“They were StB agents from Česká Lípa and there were so many interrogations – and I could not get a job. I inquired about some forty positions, from washing dishes to boiler-room operators… and I was even supposed to work as a cesspool truck driver in Cvikov; they promised me that they would hire me but when I arrived there, the lady manager very politely and apologetically told me that they had received a phone call from Ústí that they should not hire me.”
“The secretaries were all either StB agents or they were directed by the StB. And several of my colleagues had to leave during their studies – Kozlík, Březina – when they were in the second-year of their studies, they took down a Soviet flag from the seminary building.

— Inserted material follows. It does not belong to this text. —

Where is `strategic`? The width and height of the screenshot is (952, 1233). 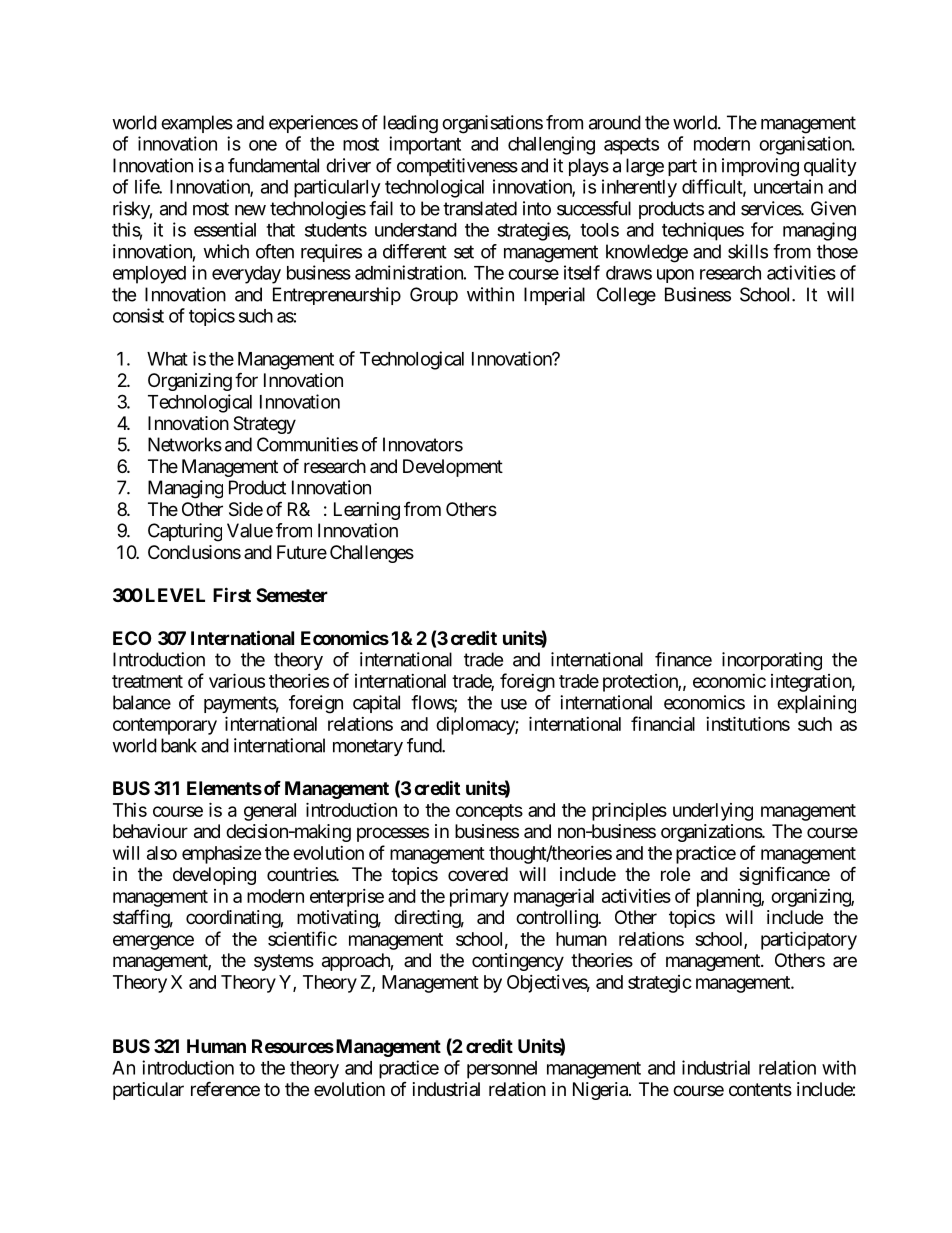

We then started writing letters and we defended people like Kocáb, for example, the father of Michael Kocáb, or Trojan, who lost the state approval for their political activity. We defended them and several of us students were therefore marked as untrustworthy. Since I had friends in BIS (the Czech Security Intelligence Service – transl.’s note) and at the Ministry of Interior, after the Velvet Revolution we then discovered that some of the professors were StB agents and that eleven percent of the priests were StB agents.”
“I acted based on that handbook, and it eventually worked well for me – do not answer any of their questions. I was thus silent for nine-five percent of the time of interrogation and I refused to answer. And if I answered anything during those five percent, they were just very general things, like when they asked how my family was doing, I said: ‘Quite well.’ Or they asked how do you like your work and I said: ‘It’s interesting.’ But if they asked about names, people, specific meetings, who met whom, I absolutely did not speak about these things – not at all.”
Miloslav Vašina was born October 1, 1946 in Pardubice. Since he was growing without a father, it was his legionnaire uncle who had the greatest influence upon him. Miloslav apprenticed as a locksmith and he finished his military service at the time when the Warsaw Pact armies occupied Czechoslovakia in 1968. While he was working as a road mender, he became aware of his calling for ministry as a priest. He graduated from the faculty of theology and he married in 1976. Miloslav signed Charter 77 in January 1977. He had not received the state approval for ministry as a priest until the Velvet Revolution and he was thus earning his living as a boilerman and sacristan, he worked in a quarry and also as an ambulance driver, a job which he held for the longest time. After 1989 he was ordained and he then worked in prison ministry until his retirement. With his wife they raised two children. Miloslav vašina passed away on Decebmer, the 17th, 2017.